Triplett and Ernest each had two young children, and Triplett was pregnant with a third when she was killed.

Turner is serving an eight-year sentence at the Sierra Conservation Center state prison near Stockton after pleading no contest to rape in 2002.

The former pizza deliveryman allegedly accosted most of his victims on a street in South-Central Los Angeles, raping and strangling them, then dumping their bodies.

Before police identified Turner as a suspect, a mentally disabled janitor was wrongly convicted of three of the killings and spent nearly nine years in prison. David Allen Jones, 44, was released in March.

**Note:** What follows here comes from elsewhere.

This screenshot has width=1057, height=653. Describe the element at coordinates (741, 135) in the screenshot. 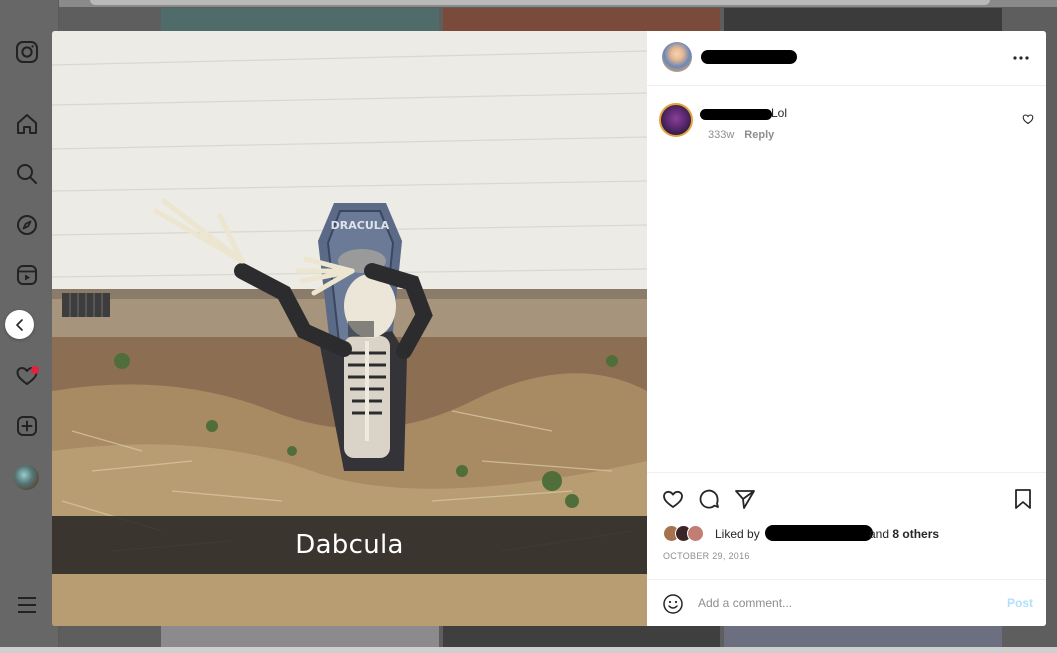

I see `comment-meta: 333w Reply` at that location.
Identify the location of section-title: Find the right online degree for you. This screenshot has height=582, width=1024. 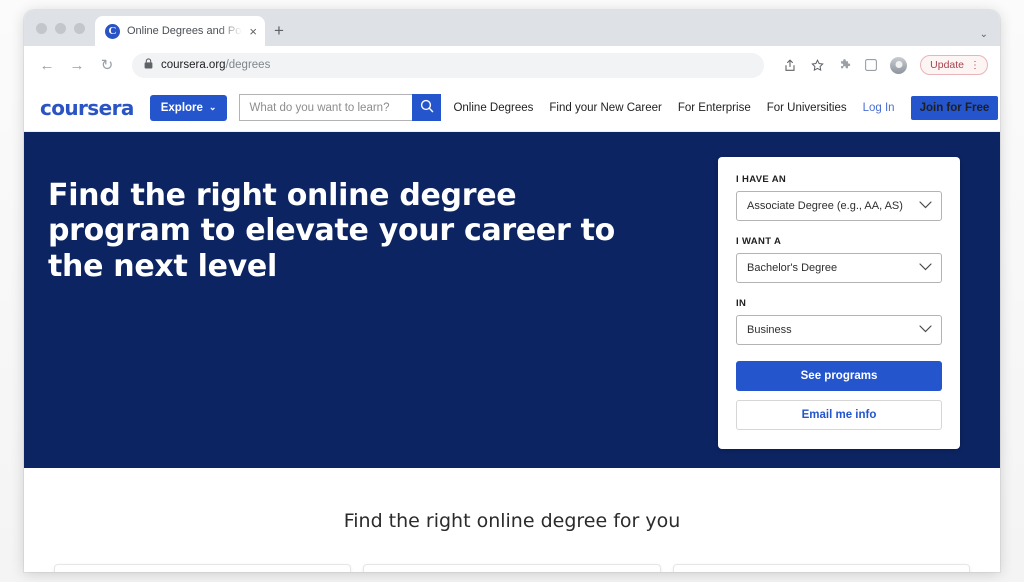
(512, 521).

The 12 women were killed between 1987 and 1998, most of them within a 30-block area known for drugs, violence and prostitution. Their slayings remained unsolved until the LAPD's cold case homicide unit began looking into them.

Bratton said the six detectives in the cold case unit weren't able to link Turner to the crimes until now because they have a backlog of thousands of cases, many of which had to be handled before the statute of limitations expired.

Detective Cliff Shepard, who brought one of the cases with him when he transferred to the newly formed unit in 2001, submitted DNA evidence obtained from the victim's body to the police department's crime lab. The evidence matched that found in two other cases, one involving a 1996 murder and the other a 2002 rape in which the victim escaped her attacker.

As part of his no-contest plea in the latter case, Turner agreed to submit a DNA sample that was placed in law enforcement databases. After the two matches, Shepard said police began checking it against samples found on other victims and started getting matches.

Bratton used the case to make a pitch for Proposition 69, a measure on the Nov. 2 ballot that calls for collecting DNA samples from anyone arrested for an alleged felony, not just convicted criminals, starting in 2009. But opposition has come from civil libertarians, privacy rights organizations and conservatives concerned about government intrusion.

Turner, who was born in Arkansas, moved to Los Angeles with his mother at age 5 after his parents separated.

He has been in and out of prison more than a half-dozen times since dropping out of high school, according to state Department of Corrections records. Most of his convictions, however, were for nonviolent crimes, including theft, drug possession and parole violations.